Не сказал Свиридов о том, как утром сегодня бегал по инстанциям, доказывал, что надо снять с Данилова партвзыскание и перевести на работу в Москву. А час назад ему позвонил генерал Гоглидзе и, матерно обругав, приказал сидеть тихо и не бегать к руководству с глупыми предложениями.

И, глядя на Никитина, с аппетитом жующего бутерброд с сыром, Свиридов думал о том, что трудно придется этому парню в жизни. Тяжелые времена наступают, ох тяжелые.

Никитин, пьющий чай, не знал и не мог знать о той борьбе, которая началась в высших кремлевских сферах. Не знал он, что здоровье Сталина начало сильно пошаливать. Но, правда, об этом никто не знал, кроме вездесущего генерала Власика и, значит, Берии, который в свою очередь информировал Маленкова.

Берия, официально не занимающийся вопросами госбезопасности после ареста Абакумова, фактически снова через своих подручных – братьев Кобуловых, Цинаву, Гоглидзе, Мешека, Деканозова – руководил политическим сыском.

Приближался переломный момент.
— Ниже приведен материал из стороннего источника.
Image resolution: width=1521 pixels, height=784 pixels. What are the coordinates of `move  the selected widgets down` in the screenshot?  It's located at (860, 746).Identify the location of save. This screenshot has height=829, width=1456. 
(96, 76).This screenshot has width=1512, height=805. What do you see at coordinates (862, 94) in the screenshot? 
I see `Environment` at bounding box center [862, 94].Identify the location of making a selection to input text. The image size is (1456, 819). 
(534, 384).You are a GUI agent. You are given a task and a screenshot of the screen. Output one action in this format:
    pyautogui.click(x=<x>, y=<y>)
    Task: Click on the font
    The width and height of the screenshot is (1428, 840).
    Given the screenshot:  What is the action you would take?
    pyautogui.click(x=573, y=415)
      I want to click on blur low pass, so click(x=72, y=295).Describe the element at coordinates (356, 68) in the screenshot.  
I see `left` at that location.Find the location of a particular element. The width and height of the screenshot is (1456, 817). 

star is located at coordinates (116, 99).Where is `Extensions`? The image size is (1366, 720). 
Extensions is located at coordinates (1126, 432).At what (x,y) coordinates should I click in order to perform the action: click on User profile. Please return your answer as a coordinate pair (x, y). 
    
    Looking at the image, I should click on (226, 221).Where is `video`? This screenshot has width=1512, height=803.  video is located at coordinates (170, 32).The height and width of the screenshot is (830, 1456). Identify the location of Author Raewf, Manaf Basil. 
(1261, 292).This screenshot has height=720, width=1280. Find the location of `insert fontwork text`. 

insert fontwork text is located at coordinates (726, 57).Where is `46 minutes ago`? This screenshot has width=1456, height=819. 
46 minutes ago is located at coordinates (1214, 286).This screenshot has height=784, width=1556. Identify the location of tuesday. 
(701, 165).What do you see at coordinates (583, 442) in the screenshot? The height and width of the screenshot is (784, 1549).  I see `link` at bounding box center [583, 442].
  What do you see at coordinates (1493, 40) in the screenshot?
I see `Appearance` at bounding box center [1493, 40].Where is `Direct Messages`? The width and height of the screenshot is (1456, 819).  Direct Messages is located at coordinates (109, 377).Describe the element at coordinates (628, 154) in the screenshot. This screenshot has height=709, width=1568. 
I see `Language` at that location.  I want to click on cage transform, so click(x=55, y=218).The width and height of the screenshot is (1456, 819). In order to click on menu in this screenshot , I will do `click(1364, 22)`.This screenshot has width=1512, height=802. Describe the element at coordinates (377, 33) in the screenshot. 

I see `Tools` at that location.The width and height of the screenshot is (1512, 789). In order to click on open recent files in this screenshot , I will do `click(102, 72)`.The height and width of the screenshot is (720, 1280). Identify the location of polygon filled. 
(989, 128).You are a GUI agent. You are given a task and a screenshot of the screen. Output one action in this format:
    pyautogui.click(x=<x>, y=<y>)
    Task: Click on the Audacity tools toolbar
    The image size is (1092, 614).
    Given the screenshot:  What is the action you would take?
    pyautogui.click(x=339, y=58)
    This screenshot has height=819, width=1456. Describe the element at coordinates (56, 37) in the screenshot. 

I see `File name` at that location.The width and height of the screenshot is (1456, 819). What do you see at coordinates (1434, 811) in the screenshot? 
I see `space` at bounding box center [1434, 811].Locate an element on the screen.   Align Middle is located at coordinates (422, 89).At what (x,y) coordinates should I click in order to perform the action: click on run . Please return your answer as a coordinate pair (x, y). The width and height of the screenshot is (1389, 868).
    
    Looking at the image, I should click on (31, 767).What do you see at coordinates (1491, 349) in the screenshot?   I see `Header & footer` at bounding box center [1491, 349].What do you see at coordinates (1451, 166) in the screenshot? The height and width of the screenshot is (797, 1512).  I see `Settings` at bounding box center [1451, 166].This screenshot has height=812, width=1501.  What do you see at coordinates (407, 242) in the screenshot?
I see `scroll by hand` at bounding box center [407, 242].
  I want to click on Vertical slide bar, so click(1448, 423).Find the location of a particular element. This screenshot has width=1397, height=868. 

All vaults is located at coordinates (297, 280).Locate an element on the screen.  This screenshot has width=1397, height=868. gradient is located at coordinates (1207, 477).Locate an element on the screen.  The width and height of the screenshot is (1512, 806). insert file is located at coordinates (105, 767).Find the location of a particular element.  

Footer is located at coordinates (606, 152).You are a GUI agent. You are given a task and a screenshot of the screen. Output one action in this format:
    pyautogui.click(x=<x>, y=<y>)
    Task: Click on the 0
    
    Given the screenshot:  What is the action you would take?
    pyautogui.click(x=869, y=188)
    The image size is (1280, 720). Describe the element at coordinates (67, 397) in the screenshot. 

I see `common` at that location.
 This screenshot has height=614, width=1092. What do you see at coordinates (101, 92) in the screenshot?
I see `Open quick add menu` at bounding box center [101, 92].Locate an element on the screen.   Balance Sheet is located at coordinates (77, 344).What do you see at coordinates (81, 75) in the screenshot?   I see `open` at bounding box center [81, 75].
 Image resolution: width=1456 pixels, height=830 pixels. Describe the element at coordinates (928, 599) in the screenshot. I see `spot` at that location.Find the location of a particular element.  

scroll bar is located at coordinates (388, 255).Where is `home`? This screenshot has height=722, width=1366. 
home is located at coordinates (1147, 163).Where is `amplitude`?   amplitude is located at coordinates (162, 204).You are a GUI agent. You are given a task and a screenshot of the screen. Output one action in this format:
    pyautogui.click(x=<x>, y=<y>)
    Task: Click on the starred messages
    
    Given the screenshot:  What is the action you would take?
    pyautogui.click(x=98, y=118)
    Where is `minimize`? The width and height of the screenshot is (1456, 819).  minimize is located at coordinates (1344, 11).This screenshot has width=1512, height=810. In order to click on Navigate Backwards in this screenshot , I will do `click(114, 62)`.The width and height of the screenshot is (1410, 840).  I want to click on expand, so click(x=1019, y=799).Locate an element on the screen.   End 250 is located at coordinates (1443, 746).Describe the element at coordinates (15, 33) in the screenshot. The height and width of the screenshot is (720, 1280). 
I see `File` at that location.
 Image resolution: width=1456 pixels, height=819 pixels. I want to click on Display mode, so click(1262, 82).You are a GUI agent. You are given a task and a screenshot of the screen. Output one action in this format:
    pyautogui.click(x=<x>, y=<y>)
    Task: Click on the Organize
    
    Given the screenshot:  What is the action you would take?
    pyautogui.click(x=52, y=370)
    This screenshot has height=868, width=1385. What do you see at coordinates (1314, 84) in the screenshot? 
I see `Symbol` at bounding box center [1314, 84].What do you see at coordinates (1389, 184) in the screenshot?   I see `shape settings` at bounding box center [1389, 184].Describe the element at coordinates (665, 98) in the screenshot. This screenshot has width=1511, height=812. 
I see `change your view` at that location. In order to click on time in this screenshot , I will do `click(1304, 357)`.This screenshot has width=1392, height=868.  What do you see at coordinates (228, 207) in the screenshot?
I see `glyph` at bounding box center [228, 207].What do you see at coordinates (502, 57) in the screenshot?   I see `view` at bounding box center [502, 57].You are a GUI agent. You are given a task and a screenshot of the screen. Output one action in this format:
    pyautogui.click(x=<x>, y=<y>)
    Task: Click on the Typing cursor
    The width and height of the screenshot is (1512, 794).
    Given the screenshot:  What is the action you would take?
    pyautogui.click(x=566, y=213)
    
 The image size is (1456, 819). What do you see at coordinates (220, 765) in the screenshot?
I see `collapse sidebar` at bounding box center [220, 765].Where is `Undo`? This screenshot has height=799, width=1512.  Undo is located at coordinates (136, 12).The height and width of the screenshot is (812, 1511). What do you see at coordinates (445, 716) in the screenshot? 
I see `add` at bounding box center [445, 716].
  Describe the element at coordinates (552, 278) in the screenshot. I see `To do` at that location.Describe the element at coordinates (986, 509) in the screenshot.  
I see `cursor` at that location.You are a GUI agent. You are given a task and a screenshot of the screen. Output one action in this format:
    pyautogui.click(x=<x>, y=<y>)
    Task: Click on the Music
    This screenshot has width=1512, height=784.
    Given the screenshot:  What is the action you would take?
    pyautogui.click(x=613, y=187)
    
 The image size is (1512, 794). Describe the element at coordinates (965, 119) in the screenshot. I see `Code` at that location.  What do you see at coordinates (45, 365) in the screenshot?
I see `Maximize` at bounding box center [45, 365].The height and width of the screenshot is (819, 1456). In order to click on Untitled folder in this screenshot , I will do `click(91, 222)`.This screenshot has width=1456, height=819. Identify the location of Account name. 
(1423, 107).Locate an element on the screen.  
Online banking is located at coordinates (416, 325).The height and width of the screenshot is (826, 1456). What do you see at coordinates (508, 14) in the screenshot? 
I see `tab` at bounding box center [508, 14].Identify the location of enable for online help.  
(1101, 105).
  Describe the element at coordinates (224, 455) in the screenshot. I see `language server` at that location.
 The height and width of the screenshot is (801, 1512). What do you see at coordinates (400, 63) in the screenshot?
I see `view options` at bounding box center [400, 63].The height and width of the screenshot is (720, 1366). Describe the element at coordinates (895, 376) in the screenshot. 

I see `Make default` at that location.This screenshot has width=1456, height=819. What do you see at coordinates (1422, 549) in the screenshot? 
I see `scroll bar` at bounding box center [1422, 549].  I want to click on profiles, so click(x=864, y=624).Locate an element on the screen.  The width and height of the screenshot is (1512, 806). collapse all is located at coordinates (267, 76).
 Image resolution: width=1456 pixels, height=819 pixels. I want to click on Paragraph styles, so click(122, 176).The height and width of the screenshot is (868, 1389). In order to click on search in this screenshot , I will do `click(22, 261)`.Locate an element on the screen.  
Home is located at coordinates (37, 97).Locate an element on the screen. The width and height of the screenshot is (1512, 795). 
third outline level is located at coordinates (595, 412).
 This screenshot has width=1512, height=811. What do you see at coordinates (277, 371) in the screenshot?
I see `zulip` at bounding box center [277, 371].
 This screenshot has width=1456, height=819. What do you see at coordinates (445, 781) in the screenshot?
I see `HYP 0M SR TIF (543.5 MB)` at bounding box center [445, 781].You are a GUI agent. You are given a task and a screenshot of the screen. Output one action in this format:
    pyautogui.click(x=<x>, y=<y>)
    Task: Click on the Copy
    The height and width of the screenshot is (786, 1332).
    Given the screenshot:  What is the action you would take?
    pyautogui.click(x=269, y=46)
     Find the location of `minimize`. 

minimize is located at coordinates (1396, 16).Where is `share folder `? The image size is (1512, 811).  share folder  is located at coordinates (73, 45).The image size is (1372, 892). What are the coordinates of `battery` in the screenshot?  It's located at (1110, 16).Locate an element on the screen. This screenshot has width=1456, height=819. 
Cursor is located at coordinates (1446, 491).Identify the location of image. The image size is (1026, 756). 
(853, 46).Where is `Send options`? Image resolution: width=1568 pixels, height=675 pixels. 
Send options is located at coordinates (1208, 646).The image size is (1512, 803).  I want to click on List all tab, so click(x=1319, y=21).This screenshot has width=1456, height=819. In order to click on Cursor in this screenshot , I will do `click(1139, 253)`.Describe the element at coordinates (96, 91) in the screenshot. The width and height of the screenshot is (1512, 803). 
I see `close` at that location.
А на таких крутых поворотах побеждает тот, у кого в руках карательный аппарат.

Поэтому и шли повальные аресты и снятие с должностей неугодных Берии людей.

Данилов и Никитин, того не ведая, случайно попали в молотилку. Они не знали сейчас и не узнают никогда, что их понижение по службе – огромное счастье.

Они не знали, а Свиридов знал. И после звонка Гоглидзе твердо решил никогда больше не упоминать фамилию Данилова при высоком руководстве.

– Ну что ж, – Свиридов открыл сейф, – вот справка по новой банде. Передашь ее Данилову. Скажи, что я надеюсь – вдруг у вас вылезет какой-то кончик. Черт его знает, контингент у вас особенный. Усильте агентурную работу, вдруг всплывет что-нибудь.

– Серьезная банда? – поинтересовался Никитин.

– Да уж куда серьезнее. Москва так и гудит. Взяли три магазина в Химках.

– Крови-то много?

– Одно убийство. Так что, Никитин, твой начальник большого ума человек, он в своем рапорте высказал предположение, что Банин, возможно, и этих орлов снабдил пистолетами.

– Ну если так, товарищ полковник, мы из него это выбьем.

– Все дело в том, что он мог продать оружие подельнику. У нас пока ни пистолетов, ни пуль, ни гильз нет.

Внезапно порыв ветра распахнул окно, влетела в комнату тяжелая занавеска.

На Москву обрушился дождь.

МОСКВА. ТЕМ ЖЕ ВЕЧЕРОМ

Капитан милиции Кочкин

Начальник Ховринского отделения милиции попал в больницу с острым приступом аппендицита, его зам уже два месяца лежал с крупозным воспалением легких, поэтому на плечи капитана Кочкина легли заботы сразу двух его начальников.